Frustrating circular bytes issue

J dreadpiratejeff at gmail.com
Tue Jun 26 12:30:15 EDT 2012


This is driving me batty... more enjoyment with the Python3
"Everything must be bytes" thing... sigh...
I have a file that contains a class used by other scripts.  The class
is fed either a file, or a stream of output from another command, then
interprets that output and returns a set that the main program can
use...  confusing, perhaps, but not necessarily important.

The class is created and then called with the load_filename method:


 def load_filename(self, filename):
        logging.info("Loading elements from filename: %s", filename)

        file = open(filename, "rb", encoding="utf-8")
        return self.load_file(file, filename)

As you can see, this calls the load_file method, by passing the
filehandle and filename (in common use, filename is actually an
IOStream object).

load_file starts out like this:


def load_file(self, file, filename="<stream>"):
        elements = []
        for string in self._reader(file):
            if not string:
                break

            element = {}


Note that it now calls the private _reader() passing along the
filehandle further in.  THIS is where I'm failing:

This is the private _reader function:


def _reader(self, file, size=4096, delimiter=r"\n{2,}"):
        buffer_old = ""
        while True:
            buffer_new = file.read()
            print(type(buffer_new))
            if not buffer_new:
                break
            lines = re.split(delimiter, buffer_old + buffer_new)
            buffer_old = lines.pop(-1)

            for line in lines:
                yield line

        yield buffer_old


(the print statement is something I put in to verify the problem.

So stepping through this, when _reader executes, it executes read() on
the opened filehandle.  Originally, it read in 4096 byte chunks, I
removed that to test a theory.  It creates buffer_new with the output
of the read.

Running type() on buffer_new tells me that it's a bytes object.

However no matter what I do:

file.read().decode()
buffer_new.decode() in the lines = re.split() statement
buffer_str = buffer_new.decode()

I always get a traceback telling me that the str object has no decoe() method.

If I remove the decode attempts, I get a traceback telling me that it
can't implicitly convert a bytes_object to a str object.

So I'm stuck in a vicious circle and can't see a way out.
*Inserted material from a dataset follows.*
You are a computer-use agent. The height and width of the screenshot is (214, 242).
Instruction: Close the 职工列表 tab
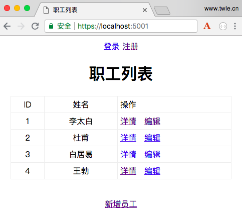pyautogui.click(x=145, y=10)
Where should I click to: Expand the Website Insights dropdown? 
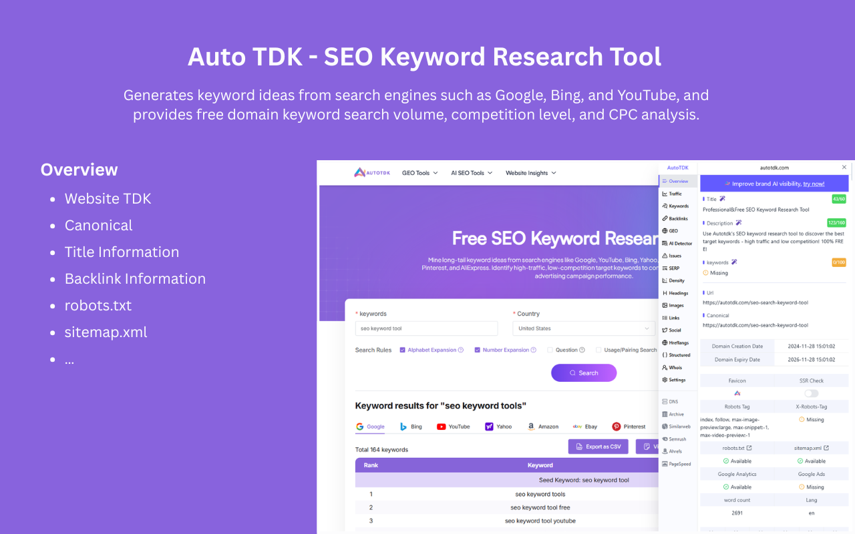pyautogui.click(x=530, y=172)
here's sample error messages:
When using the decode() method to attempt to convert the bytes object:
Traceback (most recent call last):
  File "./filter_templates", line 134, in <module>
    sys.exit(main(sys.argv[1:]))
  File "./filter_templates", line 126, in main
    options.whitelist, options.blacklist)
  File "./filter_templates", line 77, in parse_file
    matches = match_elements(template.load_file(file), *args, **kwargs)
  File "/usr/lib/python3/dist-packages/checkbox/lib/template.py", line
73, in load_file
    for string in self._reader(file):
  File "/usr/lib/python3/dist-packages/checkbox/lib/template.py", line
35, in _reader
    lines = re.split(delimiter, buffer_old + buffer_new.decode())
AttributeError: 'str' object has no attribute 'decode'

It's telling me that buffer_new is a str object.
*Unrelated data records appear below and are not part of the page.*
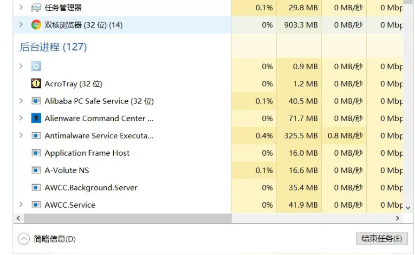Click the Application Frame Host icon
The width and height of the screenshot is (415, 255).
[x=36, y=153]
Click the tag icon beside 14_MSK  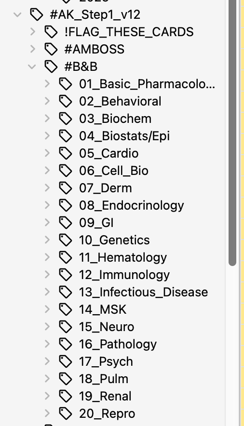pos(66,310)
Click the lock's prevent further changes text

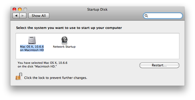[56, 78]
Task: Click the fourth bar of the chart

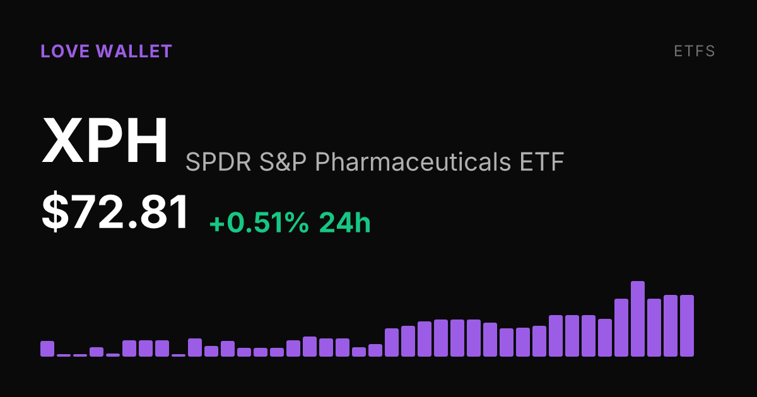Action: click(97, 352)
so if I remove the decode():

Traceback (most recent call last):
  File "./run_templates", line 142, in <module>
    sys.exit(main(sys.argv[1:]))
  File "./run_templates", line 137, in main
    runner.process(args, options.shell)
  File "./run_templates", line 39, in process
    records = self.process_output(process.stdout)
  File "./run_templates", line 88, in process_output
    return template.load_file(output)
  File "/usr/lib/python3/dist-packages/checkbox/lib/template.py", line
73, in load_file
    for string in self._reader(file):
  File "/usr/lib/python3/dist-packages/checkbox/lib/template.py", line
35, in _reader
    lines = re.split(delimiter, buffer_old + buffer_new)
TypeError: Can't convert 'bytes' object to str implicitly

now it's complaining that buffer_new is a bytes object and can't be
implicitly converted to str.

This is a bug introduced in our conversion from Python 2 to Python 3.
I am really, really starting to dislike some of the things Python3
does... or just am really, really frustrated.